3.1 Learning Objects
According to the pedagogical active learning model
explained in the next section, different activities in
the course should be supported by a considerable
amount of learning objects that engage students as
the main role in the learning process (Villalobos,
2009a). We categorized these important elements of
the course material as: Examples, laboratory
workshops, working sheets, tutorials, animations,
demos, discussion workshops, mind maps, exams,
and interactive learning objects (Villalobos, 2009b).
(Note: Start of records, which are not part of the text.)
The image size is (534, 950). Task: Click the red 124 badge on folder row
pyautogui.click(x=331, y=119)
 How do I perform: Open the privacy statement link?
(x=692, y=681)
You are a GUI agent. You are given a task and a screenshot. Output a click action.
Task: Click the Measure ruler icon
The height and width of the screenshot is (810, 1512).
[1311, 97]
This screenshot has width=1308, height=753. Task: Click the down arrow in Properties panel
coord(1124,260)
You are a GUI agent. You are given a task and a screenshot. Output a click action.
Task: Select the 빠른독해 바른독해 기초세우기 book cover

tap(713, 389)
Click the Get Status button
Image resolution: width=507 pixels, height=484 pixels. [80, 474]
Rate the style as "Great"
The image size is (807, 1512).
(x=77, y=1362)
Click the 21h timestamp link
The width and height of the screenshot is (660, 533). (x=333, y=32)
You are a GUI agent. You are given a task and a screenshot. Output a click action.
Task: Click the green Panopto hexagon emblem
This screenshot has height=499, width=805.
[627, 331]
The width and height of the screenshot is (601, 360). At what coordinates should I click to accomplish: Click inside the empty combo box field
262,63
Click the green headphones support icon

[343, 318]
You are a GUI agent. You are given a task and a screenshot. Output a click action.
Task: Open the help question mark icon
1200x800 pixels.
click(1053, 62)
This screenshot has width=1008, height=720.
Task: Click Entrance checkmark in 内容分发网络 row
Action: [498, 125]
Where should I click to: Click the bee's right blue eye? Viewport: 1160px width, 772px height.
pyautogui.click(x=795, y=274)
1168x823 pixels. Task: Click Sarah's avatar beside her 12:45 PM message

CSEDU 2010 - 2nd International Conference on Computer Supported Education
To facilitate the planning, management and
evolution of learning objects we created a profile for
RIAS within the Cupi2 online community
(Villalobos, 2009a). This community promotes the
generation of collective knowledge around learning
objects and also offers a continuous support to
instructors involved in active learning approaches. In
order to do this, instructors are allowed to create
learning sequences and blogs online, facilitating the
planning of class sessions and their association with
particular learning objects, and allowing the
management of the records of their own experiences.
3.2 Virtual Book
The virtual book is a structured set of contents
derived from the compendium of lecture notes and
slide presentations that have been generated by
instructors in the last three years. It not only covers
the fundamental concepts defined in the thematic
axes of the course, but it is also focused on the
generation of high-level skills, and grounded in the
pedagogical active learning model explained in the
next section.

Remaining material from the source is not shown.